IDGAF about gaming, honestly. I play very few vidya games. Never had a computer or system as a child, so my go-to entertainments are elsewhere. But I almost entered the video game industry in the Seattle area, came close enough to learn a lot about how it works, and I catch some information about it from the gamer in my life.
Valve is the company that runs Steam – the biggest video game web platform in the world. People use its servers to play shooters and the like. More importantly, people can use Steam to buy and download games with no need of a disk. This is a big deal. Eventually all disk media is going bye-bye, because it’s unnecessary overhead for companies. The next time there’s a big enough collapse in the game market – and there will most definitely be one – the disks won’t pull through.
So in order to sell video games online, you need a storefront for people to peruse. And this is where Steam fails dramatically, where Valve fails as a company. There’s zero oversight of the storefront. They let anybody sell games there, which means literally thousands of people are selling literally fake video games.
What’s a fake video game look like? The scammers get a program for making games, like Unreal Engine or Unity, and they save out a crude template of a “game” populated with stock or purchased assets. These things can look like an army of clones with different names slapped on them, can be chock full of bugs, lack anything resembling game play, and in some cases crash while trying to load at all, or crash and even damage your computer. In some cases, there isn’t even a game in the downloaded package – no executable file to run.
And even without scams, you get class projects from junior high kids across the planet, half-baked vanity projects from twisted megalomaniacs who threaten customers, and you get games with plots like “protect the pedophile anime art from evil nazi muslims.” Steam’s storefront – Valve’s main interface with the world – is an ocean of shit.
This is why gamers should hate Valve: You know what it would take to fix the whole store, easily? Hiring ONE SOLITARY FUCKING EMPLOYEE. You’d think, hey, thousands of games go up on Steam every year. How would one person handle it? Trust me. When you see one of the fake games? You know it. They could eliminate the garbage in swathes by banning companies that put up fake games, leaving them time to deal with issues that require more thought, like how extreme of an ideology are you willing to see promoted in your store? One person could do this. Just one.
For years now, people have been dancing around the mulberry bush with Valve, suggesting this, asking for that, getting pat replies, half-assed actions, and ultimately it’s always the same shit. They try to rely on algorithms to filter the bad games, try to foist the work on some useless robot, because they aren’t willing to hire ONE PERSON, ONE SINGLE HUMAN PERSON to look at the shit, to make the call. To push the button.

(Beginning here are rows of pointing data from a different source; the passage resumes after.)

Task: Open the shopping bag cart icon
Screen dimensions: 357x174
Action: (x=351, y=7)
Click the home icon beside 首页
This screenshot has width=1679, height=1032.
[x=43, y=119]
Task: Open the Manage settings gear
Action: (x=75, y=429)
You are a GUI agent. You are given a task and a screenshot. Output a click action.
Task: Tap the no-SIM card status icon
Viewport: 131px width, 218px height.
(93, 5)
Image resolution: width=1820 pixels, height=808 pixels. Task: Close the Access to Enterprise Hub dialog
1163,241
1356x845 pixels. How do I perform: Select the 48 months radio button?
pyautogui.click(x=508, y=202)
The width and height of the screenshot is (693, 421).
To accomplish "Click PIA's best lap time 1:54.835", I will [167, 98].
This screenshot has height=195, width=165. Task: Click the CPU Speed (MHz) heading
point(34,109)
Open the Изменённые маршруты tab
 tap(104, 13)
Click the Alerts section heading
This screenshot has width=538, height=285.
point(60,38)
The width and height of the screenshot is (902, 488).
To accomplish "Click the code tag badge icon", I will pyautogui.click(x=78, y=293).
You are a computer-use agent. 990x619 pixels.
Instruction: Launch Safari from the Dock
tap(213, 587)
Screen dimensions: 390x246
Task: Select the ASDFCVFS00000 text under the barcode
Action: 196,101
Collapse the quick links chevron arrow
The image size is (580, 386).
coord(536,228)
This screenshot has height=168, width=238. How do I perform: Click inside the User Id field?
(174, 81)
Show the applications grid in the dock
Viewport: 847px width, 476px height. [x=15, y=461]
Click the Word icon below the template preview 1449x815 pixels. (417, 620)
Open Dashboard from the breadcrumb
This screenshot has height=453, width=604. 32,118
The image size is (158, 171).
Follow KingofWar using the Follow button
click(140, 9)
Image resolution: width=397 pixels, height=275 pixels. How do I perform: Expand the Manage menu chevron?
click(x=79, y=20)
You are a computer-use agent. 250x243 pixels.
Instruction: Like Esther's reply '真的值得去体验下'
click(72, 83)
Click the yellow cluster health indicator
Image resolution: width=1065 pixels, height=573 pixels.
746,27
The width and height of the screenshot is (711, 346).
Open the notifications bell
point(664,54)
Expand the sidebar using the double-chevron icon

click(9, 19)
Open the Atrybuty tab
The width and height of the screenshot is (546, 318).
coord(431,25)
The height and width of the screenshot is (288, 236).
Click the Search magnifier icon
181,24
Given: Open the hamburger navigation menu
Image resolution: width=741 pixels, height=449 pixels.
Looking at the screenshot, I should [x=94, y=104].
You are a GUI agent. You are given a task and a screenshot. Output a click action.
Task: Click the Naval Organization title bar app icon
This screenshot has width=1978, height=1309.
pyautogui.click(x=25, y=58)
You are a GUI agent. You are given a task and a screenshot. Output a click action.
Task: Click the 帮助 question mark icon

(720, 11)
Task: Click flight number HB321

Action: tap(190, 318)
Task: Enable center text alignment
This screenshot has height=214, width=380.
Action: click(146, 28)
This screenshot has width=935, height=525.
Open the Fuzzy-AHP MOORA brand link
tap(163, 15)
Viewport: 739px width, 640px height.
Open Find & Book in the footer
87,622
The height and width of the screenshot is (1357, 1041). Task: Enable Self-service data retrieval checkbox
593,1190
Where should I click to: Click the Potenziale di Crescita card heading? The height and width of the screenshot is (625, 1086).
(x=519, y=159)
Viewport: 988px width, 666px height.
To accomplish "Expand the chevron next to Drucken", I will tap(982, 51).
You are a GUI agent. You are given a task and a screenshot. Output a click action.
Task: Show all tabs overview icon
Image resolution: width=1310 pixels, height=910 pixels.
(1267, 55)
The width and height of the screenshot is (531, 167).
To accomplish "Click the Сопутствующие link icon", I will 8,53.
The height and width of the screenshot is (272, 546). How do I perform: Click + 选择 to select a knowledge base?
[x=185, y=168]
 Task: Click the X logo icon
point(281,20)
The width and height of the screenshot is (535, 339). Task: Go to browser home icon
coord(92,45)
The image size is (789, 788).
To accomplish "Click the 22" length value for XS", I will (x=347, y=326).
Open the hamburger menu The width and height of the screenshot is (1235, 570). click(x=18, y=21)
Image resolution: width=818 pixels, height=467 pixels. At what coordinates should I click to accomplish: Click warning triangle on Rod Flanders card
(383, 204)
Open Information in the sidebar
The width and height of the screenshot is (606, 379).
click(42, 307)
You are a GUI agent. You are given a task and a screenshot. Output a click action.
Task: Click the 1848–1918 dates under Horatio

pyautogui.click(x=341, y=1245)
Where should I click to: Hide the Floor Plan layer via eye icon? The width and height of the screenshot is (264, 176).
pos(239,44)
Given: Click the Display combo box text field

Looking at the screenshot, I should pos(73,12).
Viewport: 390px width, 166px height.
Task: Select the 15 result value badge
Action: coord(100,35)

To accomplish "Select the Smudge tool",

It’s libertarian techbro philosophy in a nutshell. Am I losing a ton of money a year from people giving my service the finger? OK, but am I making any money at all? Cool. Then fuck quality, fuck customers, fuck the humans. A tech company should be a server farm that runs itself with zero oversight and occasionally shits out a dollar for the shareholders. Good enough!
I’m not a fan of gamers though. Some individuals are fine, I’m sure, but collectively? Seems like the level of respect they deserve. Libertarian bootlicks for the new robber barons, enjoy the taste my dudes. Lap it up.